One thing that I’ve always hated is when I treated like a kid.
But alas, my way of behaving, thinking, making a decision and dreaming is like a kid. At first I was thinking that those are too much (esp. the undies); but now I see that that kind of, let’s say, treatment is important for them.
My father always give me lots of advice even when I didn’t want or do it. I’ve always remembered what my mother said about finding a workplace in Bandung. Now I understand why am I registered by my parents in UPI, not in UNPAD Jatinangor. Now I understand, okan, although she considered it about this post-campus decision.

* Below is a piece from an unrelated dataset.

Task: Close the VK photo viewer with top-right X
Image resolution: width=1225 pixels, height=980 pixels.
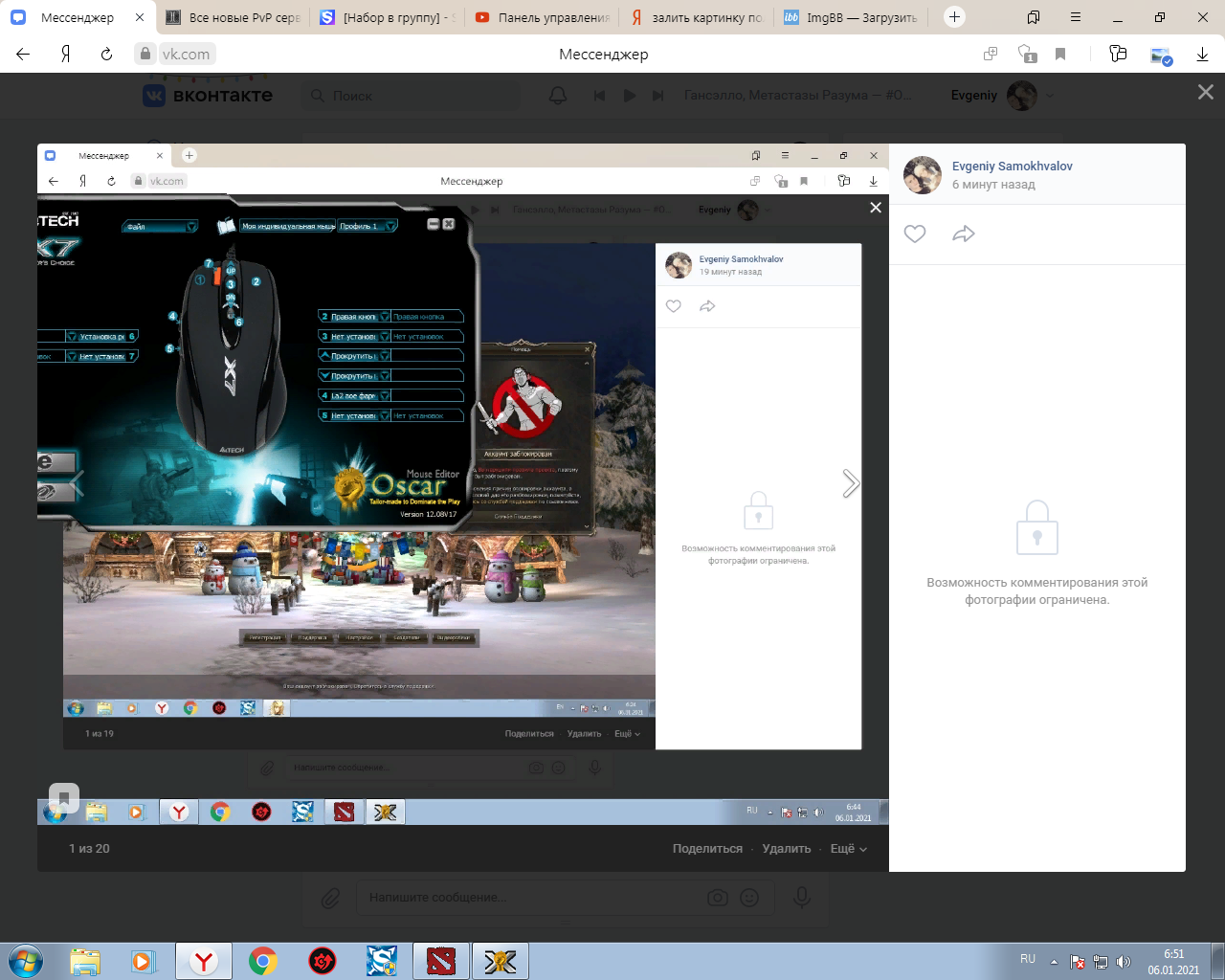Action: [x=1205, y=92]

With help of my father’s office driver, we went to my workplace together. Actually, I’ve decided to bring nothing from my home but some important things, because I thought that I could buy it later . But my mother bought a lot of things from Bandung. She bought things from folding bed (which is a genius product! haha!) to portable stove. Therefore, we were having a trip to there.
Having arrived to the place, we prepared the room together. I was taught how to set the stove, what is in the electricity invoice, how tap water can be so important, etc, which are kind of overwhelming, heheh.
Knowing that my front door is broken, they even came back to my dorm to check whether I found difficulties to get in to the dorm. My father knew that I’m such a boy hahah. Then when in the afternoon, we were having ifthar plus Sauna! .
Before they went home, there wasn’t any important advice or nasihat for me. Until the next day.
My mother called up me in the morning…….. and asked about which clothes should be sent to here…… then cried awfully.
I was confused and anxious at the same time, for thinking something bad happened at home. I sent text to my brothers and my father about what was happened and make sure that everything was fine at once. You know, my heart was beating fast also. Then my father replied :
Umi sedih kamu udah enggak di rumah
Maybe I’m too late for experiencing life wandering. Better do a planned-phonecall.